**Instructions**
(1) List every expression in the carpooling article that is written with numerals, in the order it appears.
(2) Echo the carpooling article from "Robert Downes - June" to "to go around.", inclusive.

**Passage shown**

----

Robert Downes - June 7th, 2007
Dagwood Bumstead still carpools to work, but outside of the funny papers, you don’t hear much about sharing rides these days.
But maybe Dagwood will have more company now that gasoline is somewhere around the $3.60 per gallon mark.
Since many of our readers weren’t even born when carpooling was invented, let’s take a drive down Memory Lane. In 1973-’74, the Arab countries launched an oil embargo against the U.S. to punish us for supporting Israel. The result was long lines at the pumps, with little gas to go around.
In response, many Americans began carpooling to work. Special parking lots for carpools were built outside urban centers and HOV lanes (for High Occupancy Vehicles) were established on the freeways of some cities to encourage multiple passengers in vehicles.

----

Items from a data source
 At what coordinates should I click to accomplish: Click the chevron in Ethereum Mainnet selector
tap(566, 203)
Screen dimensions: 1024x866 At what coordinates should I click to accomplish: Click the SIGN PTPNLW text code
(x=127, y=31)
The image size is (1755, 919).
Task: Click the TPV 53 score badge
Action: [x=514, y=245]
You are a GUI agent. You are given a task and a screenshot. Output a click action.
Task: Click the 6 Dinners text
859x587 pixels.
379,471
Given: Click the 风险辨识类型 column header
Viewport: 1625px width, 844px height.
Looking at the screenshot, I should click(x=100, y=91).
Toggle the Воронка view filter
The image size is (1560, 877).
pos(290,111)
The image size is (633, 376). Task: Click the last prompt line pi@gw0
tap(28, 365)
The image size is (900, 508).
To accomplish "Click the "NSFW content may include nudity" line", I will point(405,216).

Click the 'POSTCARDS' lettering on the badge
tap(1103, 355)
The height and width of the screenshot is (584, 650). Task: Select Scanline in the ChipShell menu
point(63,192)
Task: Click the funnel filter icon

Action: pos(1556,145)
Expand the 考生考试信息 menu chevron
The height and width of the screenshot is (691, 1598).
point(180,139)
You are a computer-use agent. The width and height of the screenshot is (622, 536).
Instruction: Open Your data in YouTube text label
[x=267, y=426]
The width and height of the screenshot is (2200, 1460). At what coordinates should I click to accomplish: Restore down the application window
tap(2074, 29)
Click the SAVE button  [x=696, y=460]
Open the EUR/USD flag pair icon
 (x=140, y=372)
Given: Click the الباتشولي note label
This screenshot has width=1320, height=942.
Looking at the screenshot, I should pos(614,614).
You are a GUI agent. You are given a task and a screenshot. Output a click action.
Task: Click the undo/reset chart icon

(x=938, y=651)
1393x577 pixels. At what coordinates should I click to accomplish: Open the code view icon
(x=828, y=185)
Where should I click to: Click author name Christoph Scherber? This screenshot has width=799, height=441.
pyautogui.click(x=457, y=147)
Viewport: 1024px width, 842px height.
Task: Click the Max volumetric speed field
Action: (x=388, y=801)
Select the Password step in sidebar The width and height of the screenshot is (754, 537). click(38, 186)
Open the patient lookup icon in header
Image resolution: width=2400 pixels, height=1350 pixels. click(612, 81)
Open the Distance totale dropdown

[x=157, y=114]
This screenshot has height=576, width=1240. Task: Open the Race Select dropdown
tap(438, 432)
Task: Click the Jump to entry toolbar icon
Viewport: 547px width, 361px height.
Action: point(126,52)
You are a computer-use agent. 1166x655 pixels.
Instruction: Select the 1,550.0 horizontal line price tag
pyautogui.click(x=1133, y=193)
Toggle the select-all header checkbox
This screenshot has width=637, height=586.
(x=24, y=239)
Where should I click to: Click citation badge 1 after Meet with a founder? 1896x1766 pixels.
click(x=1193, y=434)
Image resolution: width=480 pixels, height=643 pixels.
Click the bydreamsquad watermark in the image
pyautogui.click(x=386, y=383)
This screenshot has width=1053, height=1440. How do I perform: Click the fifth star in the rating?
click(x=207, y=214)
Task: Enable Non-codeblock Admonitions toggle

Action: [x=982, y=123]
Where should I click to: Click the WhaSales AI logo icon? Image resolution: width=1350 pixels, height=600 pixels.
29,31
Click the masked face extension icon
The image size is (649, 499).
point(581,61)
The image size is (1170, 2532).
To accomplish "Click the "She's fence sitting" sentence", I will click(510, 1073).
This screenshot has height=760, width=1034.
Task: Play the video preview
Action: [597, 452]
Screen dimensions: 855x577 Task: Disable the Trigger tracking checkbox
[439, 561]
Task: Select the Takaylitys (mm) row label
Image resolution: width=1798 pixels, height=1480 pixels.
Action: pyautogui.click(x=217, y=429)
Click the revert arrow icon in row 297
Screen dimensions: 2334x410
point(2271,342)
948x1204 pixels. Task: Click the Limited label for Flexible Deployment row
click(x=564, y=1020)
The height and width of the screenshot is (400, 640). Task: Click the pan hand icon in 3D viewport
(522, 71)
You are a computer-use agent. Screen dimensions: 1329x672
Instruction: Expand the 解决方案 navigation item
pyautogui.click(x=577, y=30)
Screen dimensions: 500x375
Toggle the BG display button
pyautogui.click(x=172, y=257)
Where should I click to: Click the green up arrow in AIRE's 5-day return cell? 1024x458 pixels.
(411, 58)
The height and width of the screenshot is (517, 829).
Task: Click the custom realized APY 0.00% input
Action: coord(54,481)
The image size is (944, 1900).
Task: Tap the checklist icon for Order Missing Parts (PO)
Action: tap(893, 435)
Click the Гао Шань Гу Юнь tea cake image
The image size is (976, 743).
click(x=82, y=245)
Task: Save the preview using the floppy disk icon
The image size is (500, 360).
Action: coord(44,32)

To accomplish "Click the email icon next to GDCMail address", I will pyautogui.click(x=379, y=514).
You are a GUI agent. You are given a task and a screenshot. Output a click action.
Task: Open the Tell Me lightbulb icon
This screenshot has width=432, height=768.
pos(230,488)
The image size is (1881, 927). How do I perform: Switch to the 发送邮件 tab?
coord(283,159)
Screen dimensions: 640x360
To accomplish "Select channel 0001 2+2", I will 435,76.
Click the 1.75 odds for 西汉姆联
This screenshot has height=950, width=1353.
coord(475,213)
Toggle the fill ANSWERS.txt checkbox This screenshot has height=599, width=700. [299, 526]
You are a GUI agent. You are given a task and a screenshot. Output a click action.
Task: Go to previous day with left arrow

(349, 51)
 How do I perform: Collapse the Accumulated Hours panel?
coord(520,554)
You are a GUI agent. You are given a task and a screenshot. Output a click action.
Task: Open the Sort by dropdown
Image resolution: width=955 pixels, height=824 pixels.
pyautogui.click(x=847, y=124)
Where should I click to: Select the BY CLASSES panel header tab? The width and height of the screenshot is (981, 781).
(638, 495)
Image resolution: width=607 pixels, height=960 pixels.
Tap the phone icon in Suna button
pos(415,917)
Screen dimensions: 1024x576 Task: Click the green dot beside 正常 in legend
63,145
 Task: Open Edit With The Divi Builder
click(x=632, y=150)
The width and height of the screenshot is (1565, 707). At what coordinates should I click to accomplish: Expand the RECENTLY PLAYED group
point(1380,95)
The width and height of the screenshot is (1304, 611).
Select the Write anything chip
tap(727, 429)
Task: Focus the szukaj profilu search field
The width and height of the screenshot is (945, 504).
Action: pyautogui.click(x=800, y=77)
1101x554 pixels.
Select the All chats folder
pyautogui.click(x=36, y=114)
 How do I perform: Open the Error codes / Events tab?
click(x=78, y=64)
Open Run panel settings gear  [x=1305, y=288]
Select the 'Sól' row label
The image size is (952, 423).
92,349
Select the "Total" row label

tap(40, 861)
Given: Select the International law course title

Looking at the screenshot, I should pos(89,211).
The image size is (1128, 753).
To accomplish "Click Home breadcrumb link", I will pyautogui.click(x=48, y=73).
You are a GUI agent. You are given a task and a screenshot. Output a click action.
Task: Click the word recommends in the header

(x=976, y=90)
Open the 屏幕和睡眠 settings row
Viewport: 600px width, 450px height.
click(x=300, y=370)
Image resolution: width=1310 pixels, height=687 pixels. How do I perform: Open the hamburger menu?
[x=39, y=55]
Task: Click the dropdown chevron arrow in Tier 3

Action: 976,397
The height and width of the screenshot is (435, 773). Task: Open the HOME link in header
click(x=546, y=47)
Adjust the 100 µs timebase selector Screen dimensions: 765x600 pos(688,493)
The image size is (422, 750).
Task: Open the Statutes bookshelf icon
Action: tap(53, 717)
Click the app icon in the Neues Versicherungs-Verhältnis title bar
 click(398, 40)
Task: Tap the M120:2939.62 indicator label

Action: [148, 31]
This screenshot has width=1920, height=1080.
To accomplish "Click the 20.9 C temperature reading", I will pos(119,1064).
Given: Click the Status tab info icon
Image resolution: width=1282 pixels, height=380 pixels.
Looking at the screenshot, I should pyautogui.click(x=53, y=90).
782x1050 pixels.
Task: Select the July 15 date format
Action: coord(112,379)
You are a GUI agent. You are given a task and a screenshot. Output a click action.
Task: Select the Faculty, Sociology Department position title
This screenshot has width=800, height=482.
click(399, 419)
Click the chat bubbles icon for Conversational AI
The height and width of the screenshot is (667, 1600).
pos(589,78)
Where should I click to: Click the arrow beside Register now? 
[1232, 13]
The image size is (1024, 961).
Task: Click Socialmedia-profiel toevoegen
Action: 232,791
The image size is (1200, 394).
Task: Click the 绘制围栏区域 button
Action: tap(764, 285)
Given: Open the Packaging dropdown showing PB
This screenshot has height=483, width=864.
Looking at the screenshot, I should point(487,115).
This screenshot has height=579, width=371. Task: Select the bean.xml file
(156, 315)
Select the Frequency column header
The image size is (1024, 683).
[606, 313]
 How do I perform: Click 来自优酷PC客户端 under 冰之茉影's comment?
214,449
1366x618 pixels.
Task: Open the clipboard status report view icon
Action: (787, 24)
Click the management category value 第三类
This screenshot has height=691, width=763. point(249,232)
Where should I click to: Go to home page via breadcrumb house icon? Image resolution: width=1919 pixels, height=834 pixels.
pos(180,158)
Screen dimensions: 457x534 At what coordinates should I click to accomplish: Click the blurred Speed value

----

**Answers below**
(1)
7th
2007
$3.60
1973-’74

(2)
Robert Downes - June 7th, 2007
Dagwood Bumstead still carpools to work, but outside of the funny papers, you don’t hear much about sharing rides these days.
But maybe Dagwood will have more company now that gasoline is somewhere around the $3.60 per gallon mark.
Since many of our readers weren’t even born when carpooling was invented, let’s take a drive down Memory Lane. In 1973-’74, the Arab countries launched an oil embargo against the U.S. to punish us for supporting Israel. The result was long lines at the pumps, with little gas to go around.